Saved data entries

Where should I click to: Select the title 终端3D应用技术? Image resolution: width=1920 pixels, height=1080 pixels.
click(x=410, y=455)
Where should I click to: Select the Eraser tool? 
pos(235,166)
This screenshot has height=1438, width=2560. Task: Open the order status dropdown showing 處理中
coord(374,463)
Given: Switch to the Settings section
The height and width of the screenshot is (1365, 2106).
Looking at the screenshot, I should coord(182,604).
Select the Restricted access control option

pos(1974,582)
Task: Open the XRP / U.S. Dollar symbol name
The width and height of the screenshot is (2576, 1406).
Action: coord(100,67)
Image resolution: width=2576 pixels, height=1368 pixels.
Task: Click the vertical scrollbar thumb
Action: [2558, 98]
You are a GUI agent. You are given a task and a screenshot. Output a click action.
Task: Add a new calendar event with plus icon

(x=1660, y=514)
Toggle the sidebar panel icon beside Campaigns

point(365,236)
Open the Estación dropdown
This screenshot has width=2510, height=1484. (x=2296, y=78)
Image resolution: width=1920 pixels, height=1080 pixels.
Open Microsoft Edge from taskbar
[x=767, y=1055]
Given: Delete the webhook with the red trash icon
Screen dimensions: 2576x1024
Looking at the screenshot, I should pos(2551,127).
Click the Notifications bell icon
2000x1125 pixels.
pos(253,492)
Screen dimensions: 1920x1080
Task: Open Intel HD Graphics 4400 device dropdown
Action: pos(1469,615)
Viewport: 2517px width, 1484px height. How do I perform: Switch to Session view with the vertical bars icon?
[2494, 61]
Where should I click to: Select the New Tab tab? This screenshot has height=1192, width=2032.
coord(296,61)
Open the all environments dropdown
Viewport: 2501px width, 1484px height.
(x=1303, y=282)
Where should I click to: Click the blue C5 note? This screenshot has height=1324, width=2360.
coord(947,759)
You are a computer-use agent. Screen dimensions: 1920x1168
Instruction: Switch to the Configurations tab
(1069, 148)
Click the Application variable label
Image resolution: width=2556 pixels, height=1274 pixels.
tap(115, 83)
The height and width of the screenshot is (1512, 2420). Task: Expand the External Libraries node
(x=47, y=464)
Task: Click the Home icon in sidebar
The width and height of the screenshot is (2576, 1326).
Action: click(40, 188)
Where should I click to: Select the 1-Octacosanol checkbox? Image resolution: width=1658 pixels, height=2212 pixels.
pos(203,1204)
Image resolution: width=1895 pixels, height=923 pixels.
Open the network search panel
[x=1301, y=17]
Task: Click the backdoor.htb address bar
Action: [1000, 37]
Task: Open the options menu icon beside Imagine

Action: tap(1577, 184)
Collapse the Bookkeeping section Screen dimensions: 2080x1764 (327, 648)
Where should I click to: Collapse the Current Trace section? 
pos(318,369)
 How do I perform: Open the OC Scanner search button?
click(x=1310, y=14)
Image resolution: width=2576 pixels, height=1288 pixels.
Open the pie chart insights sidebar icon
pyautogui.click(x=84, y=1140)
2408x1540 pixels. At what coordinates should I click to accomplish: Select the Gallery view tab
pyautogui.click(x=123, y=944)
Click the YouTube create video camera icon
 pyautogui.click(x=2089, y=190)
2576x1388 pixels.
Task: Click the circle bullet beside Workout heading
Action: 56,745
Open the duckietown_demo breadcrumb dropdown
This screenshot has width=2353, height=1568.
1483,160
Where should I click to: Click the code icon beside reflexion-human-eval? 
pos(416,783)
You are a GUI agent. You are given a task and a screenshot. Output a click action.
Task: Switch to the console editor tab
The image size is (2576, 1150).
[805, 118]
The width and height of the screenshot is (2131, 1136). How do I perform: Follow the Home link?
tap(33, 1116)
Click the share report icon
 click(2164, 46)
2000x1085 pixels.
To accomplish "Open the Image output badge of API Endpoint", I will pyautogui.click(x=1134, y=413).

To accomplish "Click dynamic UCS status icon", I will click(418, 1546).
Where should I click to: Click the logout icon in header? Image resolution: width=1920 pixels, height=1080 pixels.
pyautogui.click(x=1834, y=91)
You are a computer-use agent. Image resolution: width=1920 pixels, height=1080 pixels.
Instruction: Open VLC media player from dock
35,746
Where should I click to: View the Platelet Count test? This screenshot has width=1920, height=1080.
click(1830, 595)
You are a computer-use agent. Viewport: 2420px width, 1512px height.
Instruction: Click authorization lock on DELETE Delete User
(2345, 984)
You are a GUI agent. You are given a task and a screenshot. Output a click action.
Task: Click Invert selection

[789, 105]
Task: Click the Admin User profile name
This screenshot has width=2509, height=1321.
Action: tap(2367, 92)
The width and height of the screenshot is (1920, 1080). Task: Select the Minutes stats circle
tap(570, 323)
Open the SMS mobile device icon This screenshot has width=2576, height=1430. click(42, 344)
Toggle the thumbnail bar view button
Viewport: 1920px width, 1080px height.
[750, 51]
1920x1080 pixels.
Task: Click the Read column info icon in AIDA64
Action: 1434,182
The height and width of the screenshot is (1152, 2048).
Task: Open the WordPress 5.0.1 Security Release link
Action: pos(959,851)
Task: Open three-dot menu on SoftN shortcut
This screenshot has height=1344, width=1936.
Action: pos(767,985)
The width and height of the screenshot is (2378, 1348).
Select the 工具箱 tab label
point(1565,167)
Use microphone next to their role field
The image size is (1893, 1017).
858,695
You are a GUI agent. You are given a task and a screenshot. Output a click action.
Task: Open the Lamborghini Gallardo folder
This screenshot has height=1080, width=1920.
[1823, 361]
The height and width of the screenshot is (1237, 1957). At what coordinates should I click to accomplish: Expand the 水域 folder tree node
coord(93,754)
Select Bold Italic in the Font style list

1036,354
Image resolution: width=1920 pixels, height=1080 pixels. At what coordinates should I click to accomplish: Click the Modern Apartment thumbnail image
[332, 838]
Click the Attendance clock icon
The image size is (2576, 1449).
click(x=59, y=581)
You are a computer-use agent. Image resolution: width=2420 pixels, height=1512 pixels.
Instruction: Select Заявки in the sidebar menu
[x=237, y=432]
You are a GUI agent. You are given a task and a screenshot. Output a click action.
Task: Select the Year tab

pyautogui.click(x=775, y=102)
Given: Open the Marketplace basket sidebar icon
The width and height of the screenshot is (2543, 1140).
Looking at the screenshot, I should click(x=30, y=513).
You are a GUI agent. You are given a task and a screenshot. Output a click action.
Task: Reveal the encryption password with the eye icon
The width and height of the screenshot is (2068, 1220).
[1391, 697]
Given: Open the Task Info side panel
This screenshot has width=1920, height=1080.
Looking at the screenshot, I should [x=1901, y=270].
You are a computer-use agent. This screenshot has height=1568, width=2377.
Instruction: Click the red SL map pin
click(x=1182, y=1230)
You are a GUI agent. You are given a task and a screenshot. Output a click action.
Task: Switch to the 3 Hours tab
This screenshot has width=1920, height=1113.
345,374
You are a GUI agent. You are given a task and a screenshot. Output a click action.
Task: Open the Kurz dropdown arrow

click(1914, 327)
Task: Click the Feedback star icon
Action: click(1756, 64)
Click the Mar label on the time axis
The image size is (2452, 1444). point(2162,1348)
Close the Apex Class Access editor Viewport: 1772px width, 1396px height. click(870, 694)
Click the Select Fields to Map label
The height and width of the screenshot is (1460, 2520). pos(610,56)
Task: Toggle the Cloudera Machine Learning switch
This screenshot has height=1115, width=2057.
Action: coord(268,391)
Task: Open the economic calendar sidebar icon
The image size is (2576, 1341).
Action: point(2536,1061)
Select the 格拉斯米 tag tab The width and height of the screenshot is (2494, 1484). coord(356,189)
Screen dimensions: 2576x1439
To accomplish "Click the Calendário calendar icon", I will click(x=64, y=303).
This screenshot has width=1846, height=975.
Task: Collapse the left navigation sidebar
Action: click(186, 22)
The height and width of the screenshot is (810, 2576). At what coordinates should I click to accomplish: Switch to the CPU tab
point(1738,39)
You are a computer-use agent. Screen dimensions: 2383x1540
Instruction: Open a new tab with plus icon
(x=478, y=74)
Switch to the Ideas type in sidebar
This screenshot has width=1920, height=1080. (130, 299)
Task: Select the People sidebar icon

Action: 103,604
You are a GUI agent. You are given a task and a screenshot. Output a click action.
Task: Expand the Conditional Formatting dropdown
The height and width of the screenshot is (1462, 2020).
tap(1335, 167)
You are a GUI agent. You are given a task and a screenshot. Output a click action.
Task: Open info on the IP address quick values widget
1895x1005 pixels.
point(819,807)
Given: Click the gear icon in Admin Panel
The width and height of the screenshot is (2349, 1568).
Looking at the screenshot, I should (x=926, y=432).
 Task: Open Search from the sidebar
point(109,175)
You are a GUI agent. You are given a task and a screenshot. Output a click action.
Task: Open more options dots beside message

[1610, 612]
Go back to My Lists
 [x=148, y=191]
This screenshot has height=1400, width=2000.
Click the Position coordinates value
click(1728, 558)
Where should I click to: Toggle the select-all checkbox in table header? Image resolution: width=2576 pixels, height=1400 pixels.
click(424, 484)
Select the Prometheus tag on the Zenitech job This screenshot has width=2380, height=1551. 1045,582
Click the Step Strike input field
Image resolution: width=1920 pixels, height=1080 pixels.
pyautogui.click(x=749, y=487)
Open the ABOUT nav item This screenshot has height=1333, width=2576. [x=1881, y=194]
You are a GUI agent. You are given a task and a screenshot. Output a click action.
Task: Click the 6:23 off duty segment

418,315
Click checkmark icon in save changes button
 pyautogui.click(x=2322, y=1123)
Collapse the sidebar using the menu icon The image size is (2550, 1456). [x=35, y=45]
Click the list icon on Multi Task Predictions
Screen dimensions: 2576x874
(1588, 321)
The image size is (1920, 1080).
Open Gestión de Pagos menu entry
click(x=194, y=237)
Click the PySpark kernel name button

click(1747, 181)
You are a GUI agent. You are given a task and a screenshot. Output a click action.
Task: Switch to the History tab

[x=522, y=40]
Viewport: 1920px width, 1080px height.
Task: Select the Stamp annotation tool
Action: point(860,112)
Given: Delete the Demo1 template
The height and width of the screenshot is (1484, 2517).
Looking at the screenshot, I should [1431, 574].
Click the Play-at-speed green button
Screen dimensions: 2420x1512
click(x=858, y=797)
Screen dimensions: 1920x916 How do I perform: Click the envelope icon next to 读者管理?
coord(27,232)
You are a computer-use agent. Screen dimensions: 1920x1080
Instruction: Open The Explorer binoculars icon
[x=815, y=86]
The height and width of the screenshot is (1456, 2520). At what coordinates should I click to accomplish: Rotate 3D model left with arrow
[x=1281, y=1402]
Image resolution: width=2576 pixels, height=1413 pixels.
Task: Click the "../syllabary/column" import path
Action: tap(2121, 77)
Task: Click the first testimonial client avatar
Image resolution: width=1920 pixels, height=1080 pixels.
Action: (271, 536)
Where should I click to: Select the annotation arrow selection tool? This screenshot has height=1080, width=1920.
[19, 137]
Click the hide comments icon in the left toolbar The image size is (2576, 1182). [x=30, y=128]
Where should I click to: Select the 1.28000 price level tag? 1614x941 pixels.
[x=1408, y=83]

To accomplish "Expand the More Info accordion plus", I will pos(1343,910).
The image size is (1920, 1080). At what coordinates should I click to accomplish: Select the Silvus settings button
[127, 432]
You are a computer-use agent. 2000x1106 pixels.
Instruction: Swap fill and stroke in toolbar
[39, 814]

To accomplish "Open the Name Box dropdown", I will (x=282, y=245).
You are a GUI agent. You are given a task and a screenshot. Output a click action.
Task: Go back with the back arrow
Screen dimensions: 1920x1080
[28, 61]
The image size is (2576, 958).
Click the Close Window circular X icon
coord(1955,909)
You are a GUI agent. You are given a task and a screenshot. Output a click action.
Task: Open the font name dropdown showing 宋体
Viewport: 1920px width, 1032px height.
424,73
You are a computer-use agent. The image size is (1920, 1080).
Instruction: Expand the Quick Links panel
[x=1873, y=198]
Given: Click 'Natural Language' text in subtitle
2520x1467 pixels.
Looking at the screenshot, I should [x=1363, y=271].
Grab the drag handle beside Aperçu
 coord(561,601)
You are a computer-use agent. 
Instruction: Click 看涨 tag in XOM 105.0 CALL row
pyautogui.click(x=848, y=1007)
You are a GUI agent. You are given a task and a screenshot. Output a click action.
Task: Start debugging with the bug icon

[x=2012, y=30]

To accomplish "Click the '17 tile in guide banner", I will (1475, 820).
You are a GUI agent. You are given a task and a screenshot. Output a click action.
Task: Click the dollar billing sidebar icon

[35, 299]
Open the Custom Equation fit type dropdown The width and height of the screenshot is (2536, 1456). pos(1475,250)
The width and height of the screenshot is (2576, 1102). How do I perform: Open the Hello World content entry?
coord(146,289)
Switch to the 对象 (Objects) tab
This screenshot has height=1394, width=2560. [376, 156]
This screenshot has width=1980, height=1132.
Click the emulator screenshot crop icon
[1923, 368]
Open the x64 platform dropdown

_About this exercise_
Each line from the one containing "Click the emulator screenshot crop icon" to the final line of the entries above must be returned exactly, and no other line may appear.

_Task result_
Click the emulator screenshot crop icon
[1923, 368]
Open the x64 platform dropdown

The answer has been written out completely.